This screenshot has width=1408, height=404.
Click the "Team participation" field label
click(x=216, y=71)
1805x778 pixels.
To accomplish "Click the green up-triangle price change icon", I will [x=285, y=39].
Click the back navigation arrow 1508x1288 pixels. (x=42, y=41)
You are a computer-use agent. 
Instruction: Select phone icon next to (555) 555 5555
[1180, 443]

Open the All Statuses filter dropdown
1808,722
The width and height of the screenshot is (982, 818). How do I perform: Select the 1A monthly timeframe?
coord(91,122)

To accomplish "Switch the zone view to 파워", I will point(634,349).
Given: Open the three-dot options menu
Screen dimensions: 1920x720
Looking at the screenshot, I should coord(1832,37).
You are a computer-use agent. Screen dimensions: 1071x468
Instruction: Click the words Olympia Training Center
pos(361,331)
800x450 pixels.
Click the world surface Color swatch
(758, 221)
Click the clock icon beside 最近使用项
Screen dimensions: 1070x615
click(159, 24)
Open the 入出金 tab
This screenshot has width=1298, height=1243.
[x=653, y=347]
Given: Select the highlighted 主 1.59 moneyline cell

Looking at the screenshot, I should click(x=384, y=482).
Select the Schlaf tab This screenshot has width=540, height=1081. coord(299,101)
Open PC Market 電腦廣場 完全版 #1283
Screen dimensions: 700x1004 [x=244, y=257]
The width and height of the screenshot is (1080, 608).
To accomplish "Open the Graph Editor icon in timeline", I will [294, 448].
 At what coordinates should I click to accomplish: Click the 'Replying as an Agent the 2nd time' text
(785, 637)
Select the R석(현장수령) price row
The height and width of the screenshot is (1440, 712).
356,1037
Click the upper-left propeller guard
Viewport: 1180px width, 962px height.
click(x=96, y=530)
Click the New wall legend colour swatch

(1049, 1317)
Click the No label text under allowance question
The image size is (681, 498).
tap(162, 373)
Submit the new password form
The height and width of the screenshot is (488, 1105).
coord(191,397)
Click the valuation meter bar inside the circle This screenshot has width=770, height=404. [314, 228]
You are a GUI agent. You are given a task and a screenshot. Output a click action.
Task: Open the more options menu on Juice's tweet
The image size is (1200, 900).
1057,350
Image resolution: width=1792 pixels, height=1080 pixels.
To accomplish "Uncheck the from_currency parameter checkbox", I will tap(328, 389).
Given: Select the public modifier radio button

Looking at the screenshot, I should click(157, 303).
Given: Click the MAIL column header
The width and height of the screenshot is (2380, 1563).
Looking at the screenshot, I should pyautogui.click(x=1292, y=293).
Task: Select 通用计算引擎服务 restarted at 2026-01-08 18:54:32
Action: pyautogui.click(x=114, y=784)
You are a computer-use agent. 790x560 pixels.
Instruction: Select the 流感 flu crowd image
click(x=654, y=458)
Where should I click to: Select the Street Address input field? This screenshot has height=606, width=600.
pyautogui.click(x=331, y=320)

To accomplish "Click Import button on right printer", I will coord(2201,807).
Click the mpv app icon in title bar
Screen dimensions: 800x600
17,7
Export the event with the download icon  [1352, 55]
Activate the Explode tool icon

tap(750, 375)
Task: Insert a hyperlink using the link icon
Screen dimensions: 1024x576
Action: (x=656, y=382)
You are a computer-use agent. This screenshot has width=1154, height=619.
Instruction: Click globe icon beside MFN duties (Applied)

## [Directions]
Rewrite all of the entries above, changing every "computer-use agent" to "desktop agent" and leaving everything else as it is.

## [Exercise response]
This screenshot has width=1408, height=404.
Click the "Team participation" field label
click(x=216, y=71)
1805x778 pixels.
To accomplish "Click the green up-triangle price change icon", I will [x=285, y=39].
Click the back navigation arrow 1508x1288 pixels. (x=42, y=41)
You are a desktop agent. 
Instruction: Select phone icon next to (555) 555 5555
[1180, 443]

Open the All Statuses filter dropdown
1808,722
The width and height of the screenshot is (982, 818). How do I perform: Select the 1A monthly timeframe?
coord(91,122)

To accomplish "Switch the zone view to 파워", I will point(634,349).
Given: Open the three-dot options menu
Screen dimensions: 1920x720
Looking at the screenshot, I should coord(1832,37).
You are a desktop agent. Screen dimensions: 1071x468
Instruction: Click the words Olympia Training Center
pos(361,331)
800x450 pixels.
Click the world surface Color swatch
(758, 221)
Click the clock icon beside 最近使用项
Screen dimensions: 1070x615
click(159, 24)
Open the 入出金 tab
This screenshot has width=1298, height=1243.
[x=653, y=347]
Given: Select the highlighted 主 1.59 moneyline cell

Looking at the screenshot, I should click(x=384, y=482).
Select the Schlaf tab This screenshot has width=540, height=1081. coord(299,101)
Open PC Market 電腦廣場 完全版 #1283
Screen dimensions: 700x1004 [x=244, y=257]
The width and height of the screenshot is (1080, 608).
To accomplish "Open the Graph Editor icon in timeline", I will [294, 448].
 At what coordinates should I click to accomplish: Click the 'Replying as an Agent the 2nd time' text
(785, 637)
Select the R석(현장수령) price row
The height and width of the screenshot is (1440, 712).
356,1037
Click the upper-left propeller guard
Viewport: 1180px width, 962px height.
click(x=96, y=530)
Click the New wall legend colour swatch

(1049, 1317)
Click the No label text under allowance question
The image size is (681, 498).
tap(162, 373)
Submit the new password form
The height and width of the screenshot is (488, 1105).
coord(191,397)
Click the valuation meter bar inside the circle This screenshot has width=770, height=404. [314, 228]
You are a GUI agent. You are given a task and a screenshot. Output a click action.
Task: Open the more options menu on Juice's tweet
The image size is (1200, 900).
1057,350
Image resolution: width=1792 pixels, height=1080 pixels.
To accomplish "Uncheck the from_currency parameter checkbox", I will tap(328, 389).
Given: Select the public modifier radio button

Looking at the screenshot, I should click(157, 303).
Given: Click the MAIL column header
The width and height of the screenshot is (2380, 1563).
Looking at the screenshot, I should pyautogui.click(x=1292, y=293).
Task: Select 通用计算引擎服务 restarted at 2026-01-08 18:54:32
Action: pyautogui.click(x=114, y=784)
You are a desktop agent. 790x560 pixels.
Instruction: Select the 流感 flu crowd image
click(x=654, y=458)
Where should I click to: Select the Street Address input field? This screenshot has height=606, width=600.
pyautogui.click(x=331, y=320)

To accomplish "Click Import button on right printer", I will coord(2201,807).
Click the mpv app icon in title bar
Screen dimensions: 800x600
17,7
Export the event with the download icon  [1352, 55]
Activate the Explode tool icon

tap(750, 375)
Task: Insert a hyperlink using the link icon
Screen dimensions: 1024x576
Action: (x=656, y=382)
You are a desktop agent. This screenshot has width=1154, height=619.
Instruction: Click globe icon beside MFN duties (Applied)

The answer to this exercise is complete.